Research on psycho-social emotions such as empathy, with which SMC has conceptual overlap, suggests that empathy decreases during medical school [Citation34]. In contrast, SMC remained stable and showed a slight increase from the preclinical phase to the final year in this study. One might theorize that the sequential increase of student-patient interaction during medical school may at least stabilize, if not increase, SMC scores. First-year medical students might begin medical school driven by intellectual curiosity, having had little previous interaction with patients. Additionally in Germany, patients mostly remain textbook cases’ in the first two years. However, this changes in the third year of medical school when various methods of patient-centered learning are introduced, e.g., bedside teaching, encouraging students to become more curious about patients’ behavior and developing their understanding of the psycho-social component of being a medical professional. In their final year of study, medical students work full-time in a clinical setting with daily face-to-face contact with patients. It is likely that these interactions positively impact medical students’ SMC. Further research is needed to analyze the relationship between SMC and other psycho-social emotions, such as empathy, and to assess whether and how teaching methods affect medical students’ SMC.

Limitations

The students’ IMC and SMC scores revealed interesting results. However, only the difference in IMC between preclinical and practical year students was statistically significant. Further examination in larger samples may be needed to determine the differences in students’ curiosity at different stages of medical school. Besides, due to the cross-sectional design of this study, causal relationships cannot be inferred. Therefore, prospective studies examining IMC and SMC of a single cohort of students throughout medical school are needed to compare and analyze medical curiosity comprehensively. In addition, future studies should examine which factors influence medical students’ IMC and SMC, such as teaching methods.

Conclusions

This study developed and validated the MCS to assess medical students’ medical curiosity. Factor analysis revealed that IMC and SMC are distinct but related domains with good psychometric properties.
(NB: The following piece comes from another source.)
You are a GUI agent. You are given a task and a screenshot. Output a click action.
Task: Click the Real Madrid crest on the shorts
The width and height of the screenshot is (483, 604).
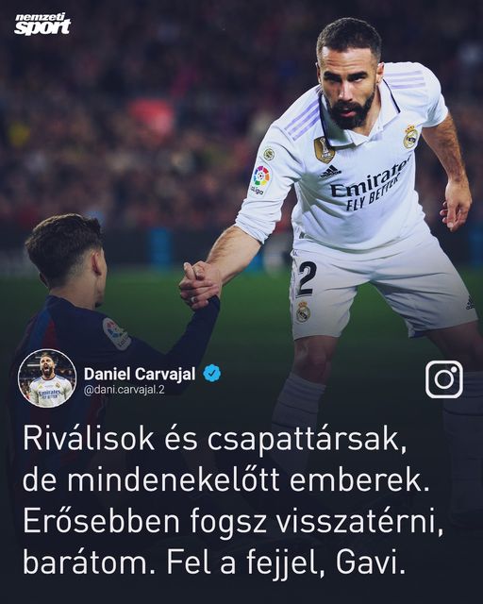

Our results showed that students’ IMC scores decreased significantly during medical training: the final year students examined reported lower IMC scores than the first-year students. Interestingly, SMC scores did not show significant differences but tended to increase during medical school. Our scales and results highlight opportunities and shortcomings in medical training by opening the possibility of examining curiosity in medical school more closely in the future. The MCS is the first scale to assess medical curiosity. It therefore opens up the possibility of assessing specific teaching practices or entire curricula in terms of how they influence students’ curiosity – positively or negatively. Furthermore, the MCS could be the starting point for targeted interventions to promote curiosity in medical students.

Availability of data and materials

The datasets used and analyzed during the current study are available from the corresponding author on reasonable request.

Acknowledgment

For the publication fee we acknowledge financial support by Deutsche Forschungsgemeinschaft within the funding programme, “Open Access Publikationskosten” as well as by Heidelberg University.

Disclosure statement

No potential conflict of interest was reported by the authors.

Additional information

Funding

This work has not had any external funding. Dr. med Till Johannes Bugaj was funded by the Physician-Scientist program of the Heidelberg Faculty of Medicine.